New details from the Larry Nassar case continue to emerge as a 233-page investigation into the Larry Nassar scandal has been released.
If you have been following this infamous Michigan-centered case, you won’t be surprised by these details or the culture of cover-up they reveal.
The investigation shows how the organizations involved – from USA Gymnastics to Michigan State University, and even the law enforcement officers who investigated Nassar – failed to protect the innocent girls who were Nassar’s victims.
The Michigan NPR podcast Believed does a good job of explaining the thing those of us on the outside can have trouble understanding.
How does a man get away with abusing young girls – in many cases in front of their parents – for so many years?
It’s not a simple answer, which is why it makes a good 8-part story. However, one of the issues central to this case is called “informed consent.”
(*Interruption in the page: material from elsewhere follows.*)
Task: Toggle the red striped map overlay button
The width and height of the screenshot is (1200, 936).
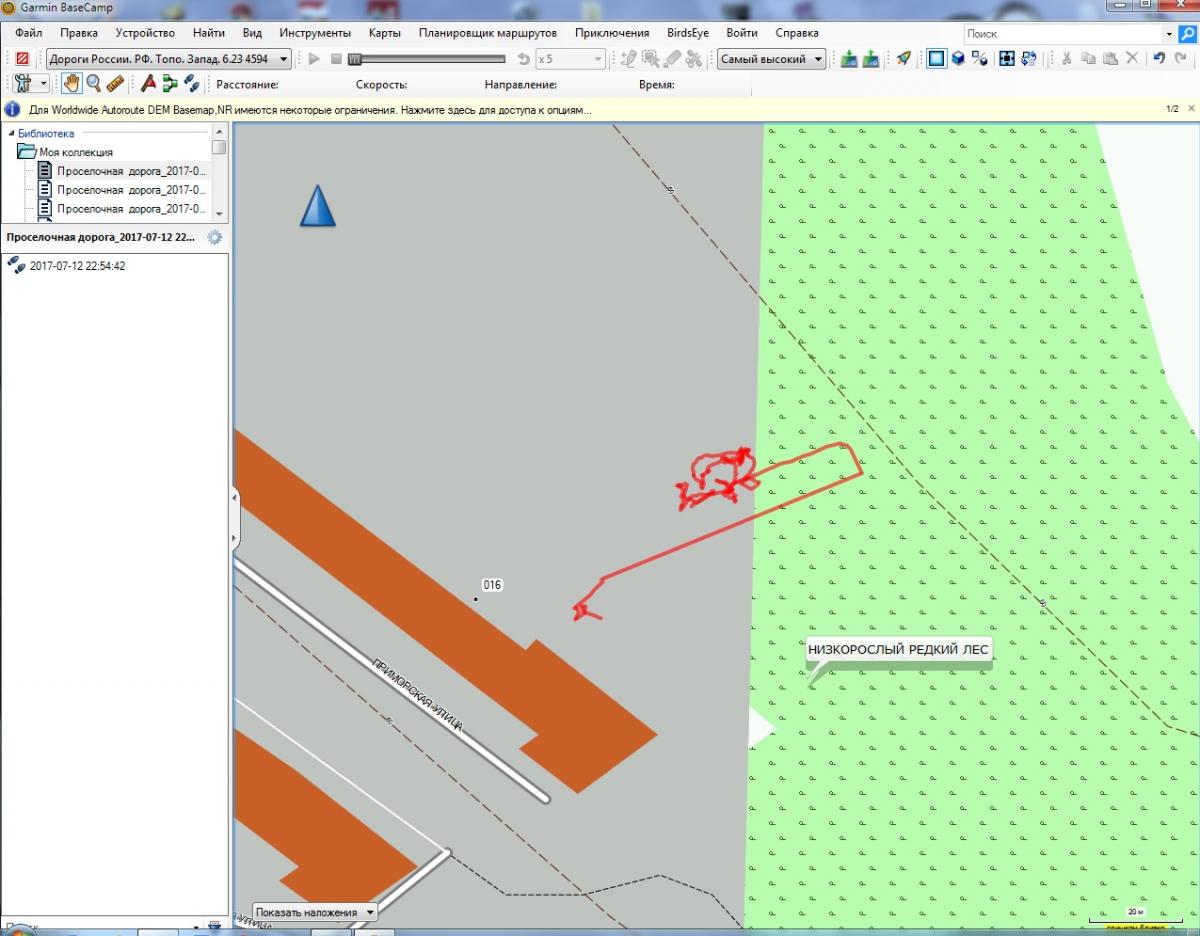Action: (22, 59)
By now you may know that Larry Nassar pleaded guilty to 7 counts of sexual abuse of young girls. His sentencing hearing – where he was sentenced to 40 – 175 years in prison – ran for seven days.
As part of his plea agreement, he agreed to allow every victim who wanted to confront him to his face to do so in court.
More than 150 women and girls gave victim impact statements.
If Nassar’s case had gone to trial, his lawyers would likely have centered their defense on the question of informed consent. The Informed Consent Law governs medical treatment in this country.
Even though Nassar didn’t have a trial, the story told through the Believed podcast and other media outlets show how Nassar was able to evade detection for so long. It also shows how he routinely flouted the law of informed consent.
He Said She Said
So, how did Larry Nassar get away with his abuse for so long?
As you may know, most of the allegations brought against Nassar had to do with a practice Nassar claimed was common to the treatment of back pain and pelvic floor dysfunction. This treatment included digital penetration of the vagina or anus of a patient to manipulate muscles not otherwise accessible.
However, what many of the young girls knew at the time, and what in some cases they told their parents was happening, was a very different story.
Informed consent would have looked like this:
Nassar would have explained the procedure in detail to the patient and her parents and obtained consent, in writing. During the treatment, a parent would be present and able to view everything that was happening, and Nassar would use gloves.
The story that emerged was far different, and hard to hear.
Nassar was often alone with young girls in his office, home, or in a back room of the gym with the windows covered. When he was with girls and their parents, he would cover the girl with a towel and place his body between her and her parent who was seated in a chair.
The abuse would be hidden from the parent under the towel. And no “consent” was asked for or given.
Nassar would often proceed almost immediately to penetrate the girl, often also massaging her breasts, with no gloves and without explaining what he was going to do beforehand.
When Nassar was caught, the story he gave police was close enough to the girl’s story to convince police the girl had been mistaken. In addition, he was reported several times over the years before he was finally brought to justice.
He never denied he had penetrated the girl in question. He just brought along a PowerPoint to convince police that it was a common medical treatment.
For many years, it worked.
Ultimately, it took repeated reports of Nassar’s abuse to MSU investigators and the FBI to finally bring Nassar to justice.
Kyle Stephens, the family friend of Nassar’s whom he abused apart from his medical practice, was also instrumental in convincing police of Nassar’s crimes. The testimony led investigators to finding child pornography in Nassar’s trash.
Then there were the women who brought lawsuits against Nassar at a time when many of his victims were still afraid to do so. Remember, Nassar was extremely well-respected in his field.
Hopefully, this case sheds light on the practices of the institutions involved and how informed consent is obtained in sports medicine from now on.